:: Objective ::
Reproduce the records below, swapping "candlestick" for "line" and leaving everything else unchanged.

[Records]
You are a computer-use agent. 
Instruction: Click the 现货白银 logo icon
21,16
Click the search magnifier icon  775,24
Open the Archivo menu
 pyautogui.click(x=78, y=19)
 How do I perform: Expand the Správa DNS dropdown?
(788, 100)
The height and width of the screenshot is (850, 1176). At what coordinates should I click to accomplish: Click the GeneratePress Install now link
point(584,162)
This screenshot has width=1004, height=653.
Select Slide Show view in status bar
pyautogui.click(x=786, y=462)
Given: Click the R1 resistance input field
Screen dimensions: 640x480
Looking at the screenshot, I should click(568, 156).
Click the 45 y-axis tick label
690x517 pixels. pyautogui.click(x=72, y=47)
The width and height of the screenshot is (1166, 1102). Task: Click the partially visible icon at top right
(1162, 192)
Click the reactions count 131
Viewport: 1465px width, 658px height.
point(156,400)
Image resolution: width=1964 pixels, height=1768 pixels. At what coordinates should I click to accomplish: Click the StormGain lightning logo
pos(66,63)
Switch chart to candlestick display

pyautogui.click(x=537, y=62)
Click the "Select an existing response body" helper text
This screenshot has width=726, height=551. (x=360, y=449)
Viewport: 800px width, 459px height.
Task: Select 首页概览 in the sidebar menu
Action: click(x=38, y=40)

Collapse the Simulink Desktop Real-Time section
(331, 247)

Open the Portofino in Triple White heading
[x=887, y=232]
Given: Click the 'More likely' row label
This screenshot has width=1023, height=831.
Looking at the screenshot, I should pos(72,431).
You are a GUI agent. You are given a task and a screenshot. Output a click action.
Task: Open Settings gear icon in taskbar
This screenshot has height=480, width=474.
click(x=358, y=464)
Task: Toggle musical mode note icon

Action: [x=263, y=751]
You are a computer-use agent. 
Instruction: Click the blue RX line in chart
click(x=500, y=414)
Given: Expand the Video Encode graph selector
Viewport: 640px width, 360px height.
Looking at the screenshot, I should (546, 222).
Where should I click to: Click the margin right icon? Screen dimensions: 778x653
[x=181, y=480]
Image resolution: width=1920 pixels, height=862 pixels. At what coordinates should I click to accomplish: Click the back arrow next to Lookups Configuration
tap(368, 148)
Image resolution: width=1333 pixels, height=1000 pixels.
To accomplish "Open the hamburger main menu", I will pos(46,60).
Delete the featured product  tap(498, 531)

:: Exercise response ::
You are a computer-use agent. 
Instruction: Click the 现货白银 logo icon
21,16
Click the search magnifier icon  775,24
Open the Archivo menu
 pyautogui.click(x=78, y=19)
 How do I perform: Expand the Správa DNS dropdown?
(788, 100)
The height and width of the screenshot is (850, 1176). At what coordinates should I click to accomplish: Click the GeneratePress Install now link
point(584,162)
This screenshot has width=1004, height=653.
Select Slide Show view in status bar
pyautogui.click(x=786, y=462)
Given: Click the R1 resistance input field
Screen dimensions: 640x480
Looking at the screenshot, I should click(568, 156).
Click the 45 y-axis tick label
690x517 pixels. pyautogui.click(x=72, y=47)
The width and height of the screenshot is (1166, 1102). Task: Click the partially visible icon at top right
(1162, 192)
Click the reactions count 131
Viewport: 1465px width, 658px height.
point(156,400)
Image resolution: width=1964 pixels, height=1768 pixels. At what coordinates should I click to accomplish: Click the StormGain lightning logo
pos(66,63)
Switch chart to line display

pyautogui.click(x=537, y=62)
Click the "Select an existing response body" helper text
This screenshot has width=726, height=551. (x=360, y=449)
Viewport: 800px width, 459px height.
Task: Select 首页概览 in the sidebar menu
Action: click(x=38, y=40)

Collapse the Simulink Desktop Real-Time section
(331, 247)

Open the Portofino in Triple White heading
[x=887, y=232]
Given: Click the 'More likely' row label
This screenshot has width=1023, height=831.
Looking at the screenshot, I should pos(72,431).
You are a GUI agent. You are given a task and a screenshot. Output a click action.
Task: Open Settings gear icon in taskbar
This screenshot has height=480, width=474.
click(x=358, y=464)
Task: Toggle musical mode note icon

Action: [x=263, y=751]
You are a computer-use agent. 
Instruction: Click the blue RX line in chart
click(x=500, y=414)
Given: Expand the Video Encode graph selector
Viewport: 640px width, 360px height.
Looking at the screenshot, I should (546, 222).
Where should I click to: Click the margin right icon? Screen dimensions: 778x653
[x=181, y=480]
Image resolution: width=1920 pixels, height=862 pixels. At what coordinates should I click to accomplish: Click the back arrow next to Lookups Configuration
tap(368, 148)
Image resolution: width=1333 pixels, height=1000 pixels.
To accomplish "Open the hamburger main menu", I will pos(46,60).
Delete the featured product  tap(498, 531)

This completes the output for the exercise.